How might they be useful in football?
These types of graphs are especially useful for opposition analysis which allow coaches and analysts to find and break valuable connections between players on a team. In addition, some players may be in possession of the ball more than others, so an aggressive press on those players may be an option to regain possession. The most ideal method would be too look at a club’s recent games and determine which players are 1) more in possession of the ball and 2) which relationships occur most often and why.
In any given week, the video analyst of a club already has to go through numerous hours of footage to help prepare the team against the next opposition. With the help of these passing networks, it can easily give an overview of the opposition and help some time sieving through at least 10 hours of match footage.
The Visualisation
To begin with, we decided to design the pitch visualisation to go horizontal from left to right. For most people, we read a book, a screen and most other information left to right, so this was a no brainer. We might change the design to vertical in the future, who knows. As we mentioned above, too much information makes the visual un-readable, un-useable and thus a waste of everyone’s time. To keep it simple, here are the main design elements you have to remember.
● Visual contains only accurate passes
● Size of dot/node: Number of touches of the ball by a player
● Thickness of line and colour: Number of passes between nodes (players)
● Passing connections are limited to at least x number of passes between players. This helps with design and readability and signals that whilst there may be connections between players, it did not occur as frequently as others.


Limitations
Every graph that is produced in football to show some form of data has its limitations and passing networks are no different. We would encourage teams to use them together with other details in order to get the full picture. For example, with video for opposition analysis. First though, let’s go over some of their limitations.
Nodes
As mentioned above, each player is represented by a dot on the pitch. If a player were to switch sides, especially wingers, then their average position will end up being central. They may have never touched the ball in that area of the field, but their average position will be just that, the average. It is a very common flaw mentioned among coaches and that is why analysis never (or should never) give a final answer. It should always bring up a follow-on question as to ‘why’ is something as it is. That is why, we also produce individual ‘touch’ heatmaps to show where a player is control of the ball during the course of a game.
Connection lines
The passing connections (lines) between players is not exactly as shown. For example, the full-backs did not pass to the central defenders along that specific line x number of times. It is rather just a measure of this relationship happened x number of times and may or may not be as important as other connections. For that, we have separate individual passing maps (see below).


Accurate passes
Passing networks only consider ‘accurate’ or ‘completed’ passes for the simple fact that we know these were received by a team-mate and thus we have completed data for a ‘passer’ and a ‘receiver’. Unfortunately, detail is lost in the fact that if a pass was destined for a team-mate but was intercepted, that pass is not counted in this visualisation. A single player pass map will show this level of detail instead (see visuals from previous limitation).
Substitutions
Passing networks can get very busy and lose their effect if we include all players in the visualisation. Generally, only passing connections until the 1st substitution have been made are shown. After this event, shape and formation could change and thus distort the picture of events. Whilst this may limit insight after a substitution, the graph is only intended to give an overview of a game to help the overall analysis process. Data will and should never replace actual match footage as there is too much that is not currently measurable (at least at present) such as body language and positioning. The devil is in the detail and this is intended to be a mere synopsis of a match. You would not merely watch 15 minutes of a movie and conclude you know the storyline and or ending.
Application
Considering your opposition analysis process, take x number of games and use the networks and tables of the opposition and start looking for patterns of play. You may even decide to go further and divide them into home vs away games.

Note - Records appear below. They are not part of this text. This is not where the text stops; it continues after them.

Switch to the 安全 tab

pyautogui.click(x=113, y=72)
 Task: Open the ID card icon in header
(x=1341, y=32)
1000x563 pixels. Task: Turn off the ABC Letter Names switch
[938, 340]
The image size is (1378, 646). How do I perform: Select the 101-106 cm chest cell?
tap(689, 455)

● Which player is on the ball the most? How dangerous is he? Where and to whom does he pass to?
● Are some player connections more valuable than others?

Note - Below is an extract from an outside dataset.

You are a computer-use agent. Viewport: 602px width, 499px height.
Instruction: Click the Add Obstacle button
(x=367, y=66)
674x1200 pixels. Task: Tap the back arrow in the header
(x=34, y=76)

● Do they play short or long passes?
● What is their formation in possession?
● How high do the team play? Is one side imbalanced over the other?
● Is there space in behind for us to exploit?

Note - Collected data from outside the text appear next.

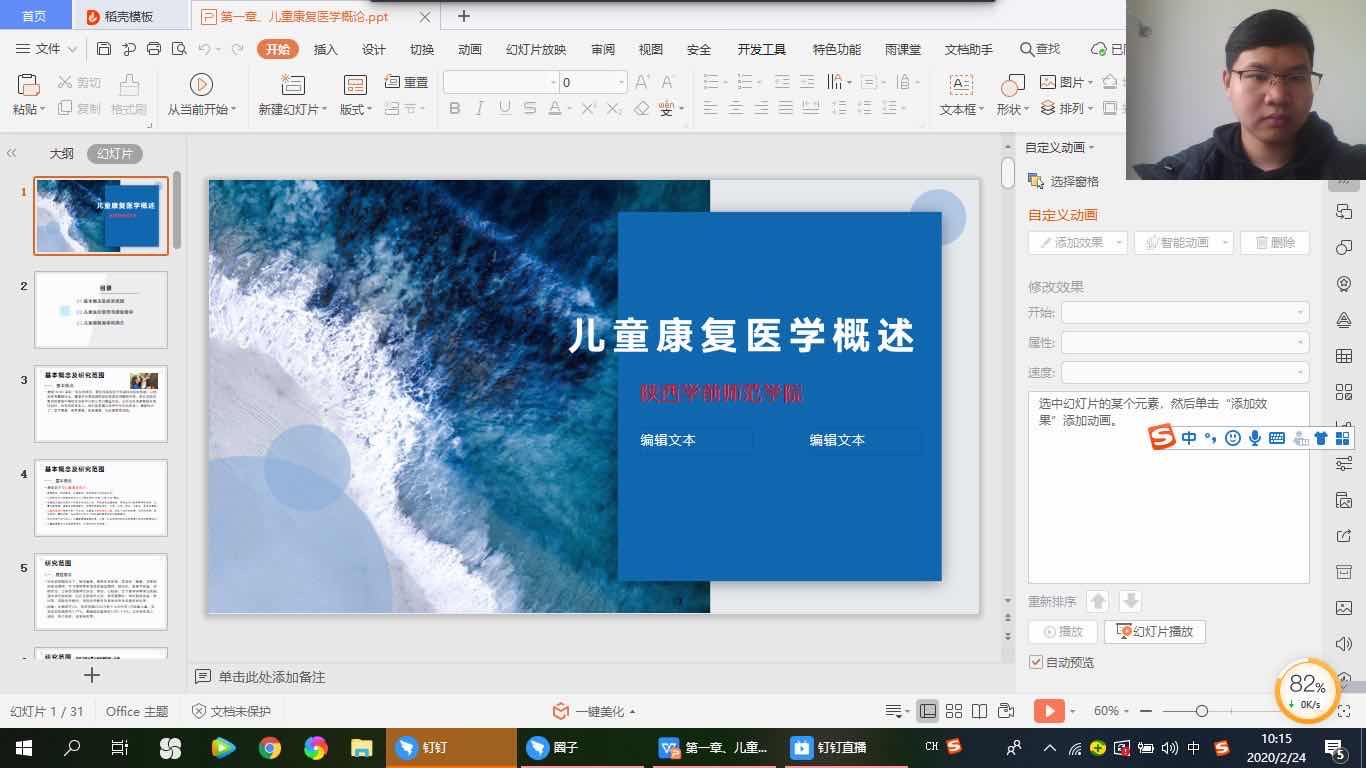Switch to slide sorter view icon
Screen dimensions: 1366x768
954,711
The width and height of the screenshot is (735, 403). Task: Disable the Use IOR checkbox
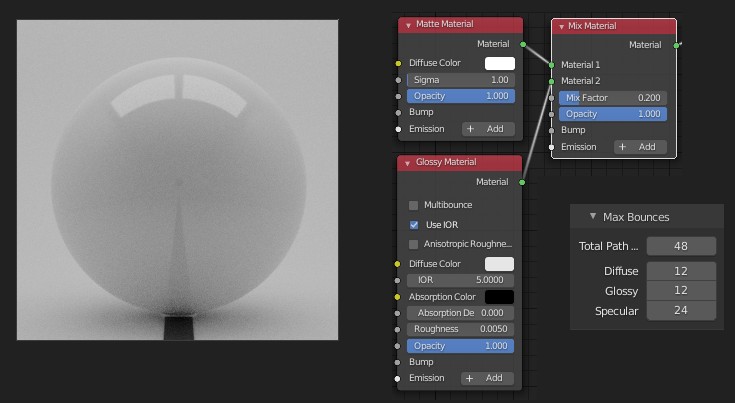point(414,225)
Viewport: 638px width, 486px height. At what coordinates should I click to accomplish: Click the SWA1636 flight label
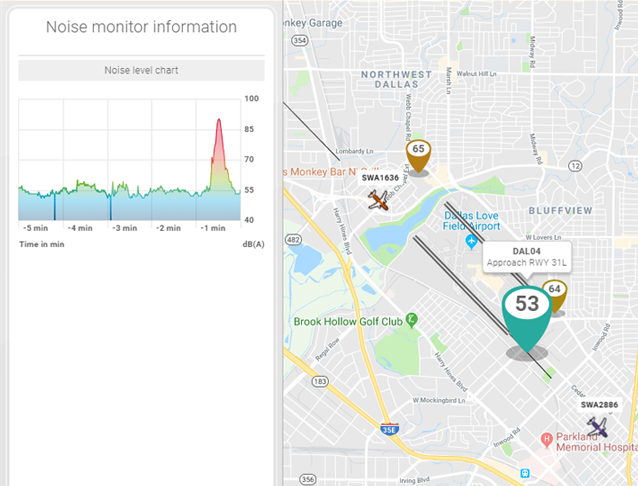(380, 178)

In addition, for simplicity, we have also included a table to show the actual figures of passer to receiver. No filters were applied here and therefore the visual includes all players who played/touched the ball as well as all accurate passes made by the player in question.


Conclusion & Future Work
We believe passing networks can help in the analysis process that PSL clubs already have in place. Once you understand the limitations of the visualisation, it can become a vital addition in the process of opposition analysis. In future, we hope to look at incorporating a passing model into the visualisations. This would allow us to evaluate any given pass and how much ‘danger/threat’ a player’s possessions has in comparison to his team-mates.